Member of the Board of Trustees of Northern Michigan University
- In office February 6, 2007 – December 31, 2014
- Preceded by: Karl A. Weber
- Succeeded by: Tami Seavoy

Member of the Michigan House of Representatives from the 109th district
- In office January 1, 2001 – December 31, 2006
- Preceded by: Mike Prusi
- Succeeded by: Steve Lindberg

Personal details
- Born: Stephen Frank Adamini March 10, 1945
- Died: April 29, 2026 (aged 81) Marquette, Michigan, U.S.
- Party: Democratic
- Education: University of Michigan Law School (JD) University of Michigan (BA)
- Occupation: Attorney, politician

= Stephen Adamini =

American politician from Michigan (1945–2026)
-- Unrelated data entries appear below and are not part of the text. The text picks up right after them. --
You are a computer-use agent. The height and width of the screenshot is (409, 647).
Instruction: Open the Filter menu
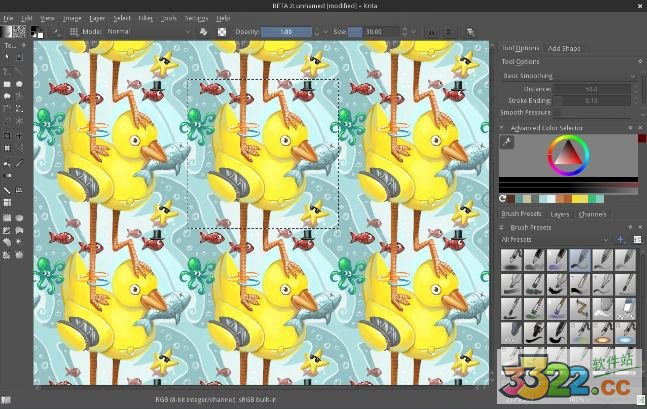pyautogui.click(x=146, y=17)
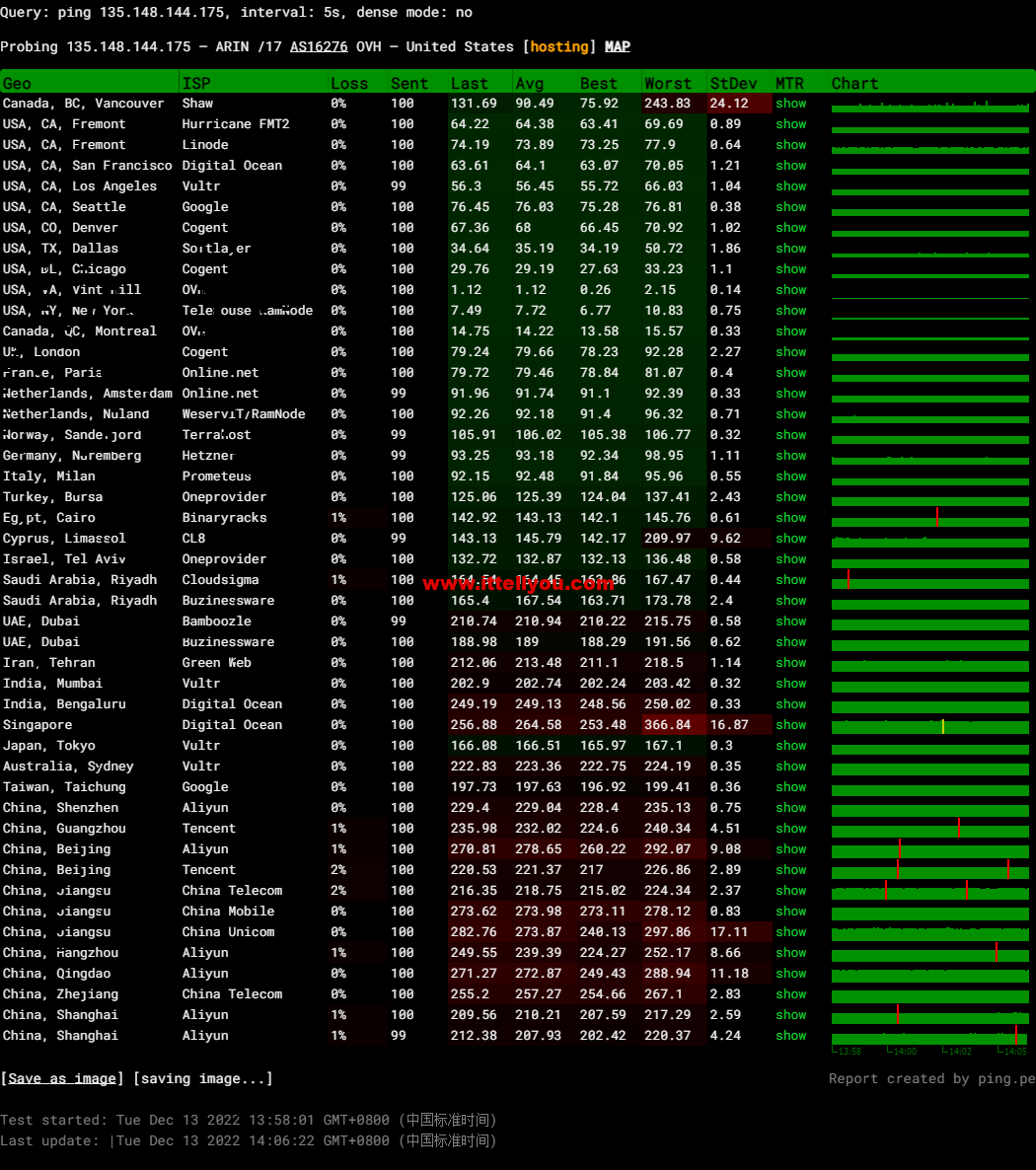The height and width of the screenshot is (1170, 1036).
Task: Click the Save as image link
Action: (x=62, y=1078)
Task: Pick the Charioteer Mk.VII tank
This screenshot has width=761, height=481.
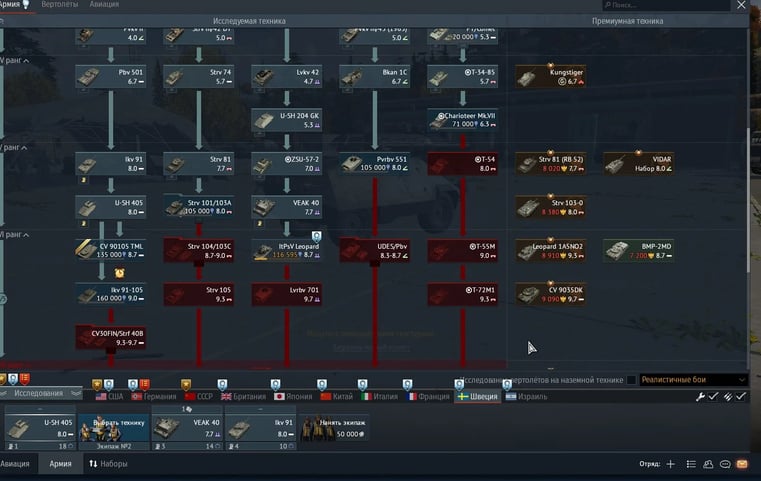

Stephen Frank Adamini (March 10, 1945 – April 29, 2026) was an American politician who was a Democratic member of the Michigan House of Representatives from 2001 to 2006 representing a portion of the Upper Peninsula. On February 6, 2007, Governor Jennifer Granholm appointed Adamini to serve as a member of the Northern Michigan University Board of Trustees.
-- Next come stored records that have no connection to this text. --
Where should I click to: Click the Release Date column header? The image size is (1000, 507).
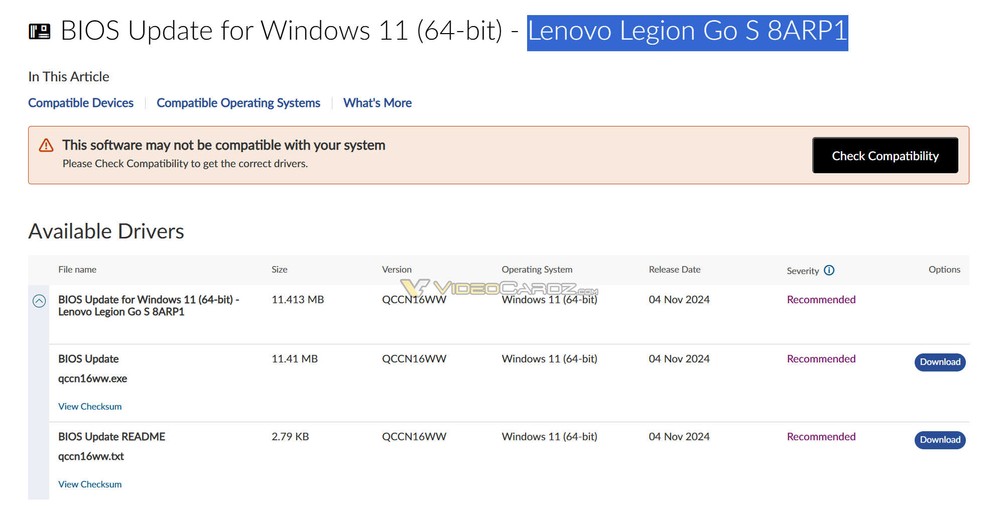(x=675, y=270)
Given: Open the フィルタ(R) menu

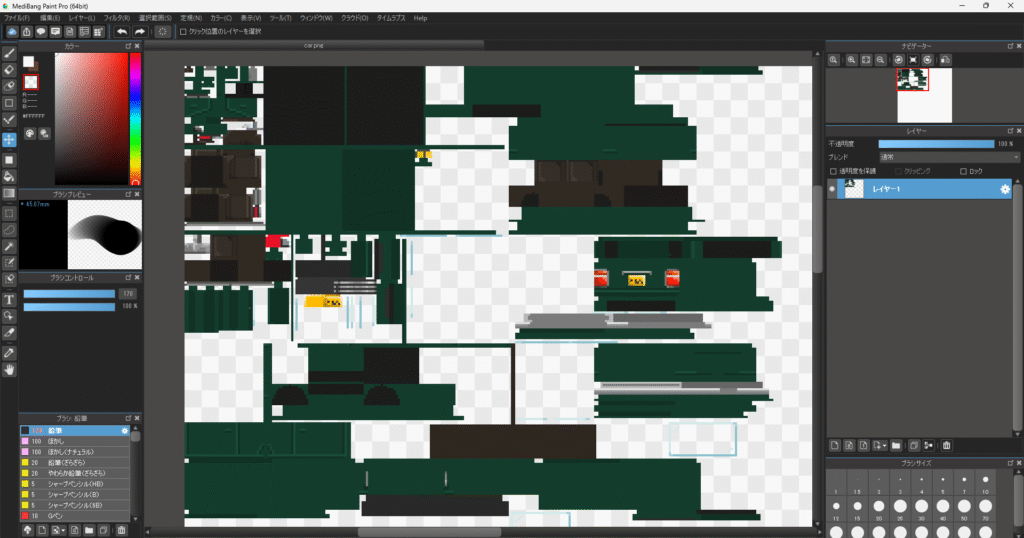Looking at the screenshot, I should [116, 18].
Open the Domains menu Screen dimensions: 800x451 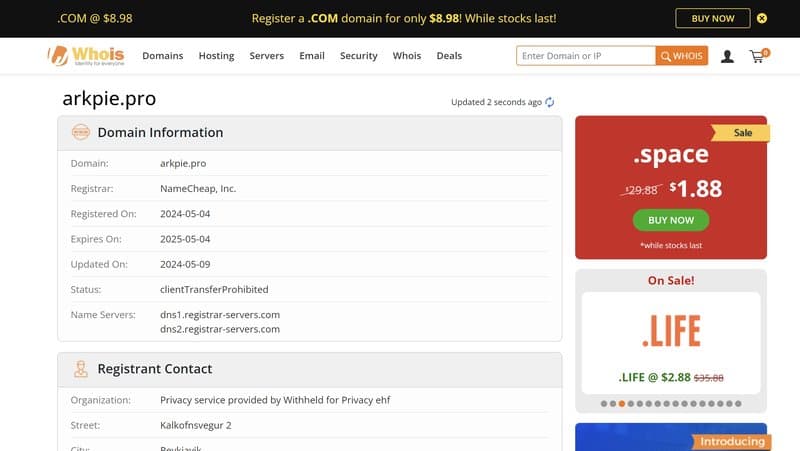(x=163, y=56)
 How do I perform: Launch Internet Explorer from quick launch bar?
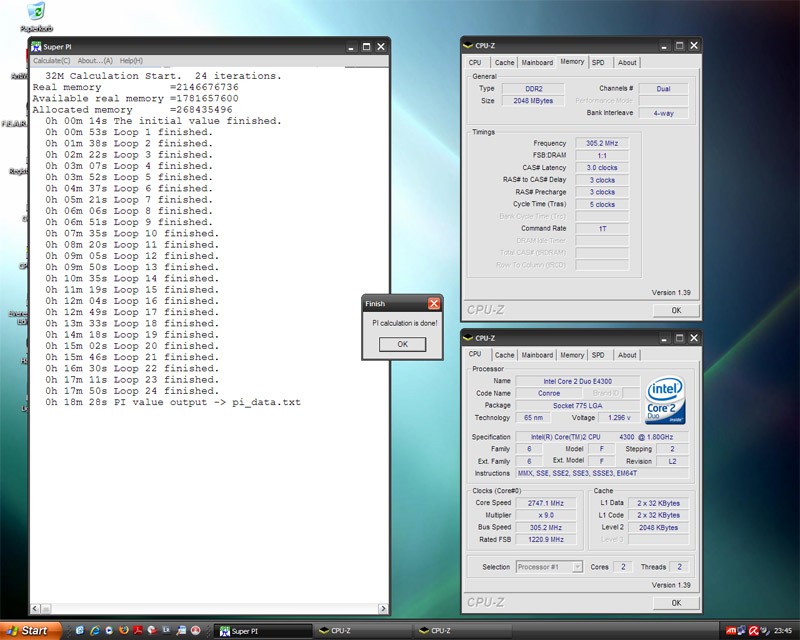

A practicing attorney from 1970, Adamini was the senior member of the law firm Kendricks, Bordeau, Adamini, Chilman & Greenlee, P.C. in Marquette. He served on the Michigan Transportation Commission from 1987 to 1991 and on the Michigan Law Revision Commission during his tenure in the House. Locally, he chaired the Marquette County Airport Board, served on the Alger-Marquette Community Mental Health Board, and served as the City Attorney for Marquette.

Adamini died on April 29, 2026, in Marquette, Michigan, at the age of 81.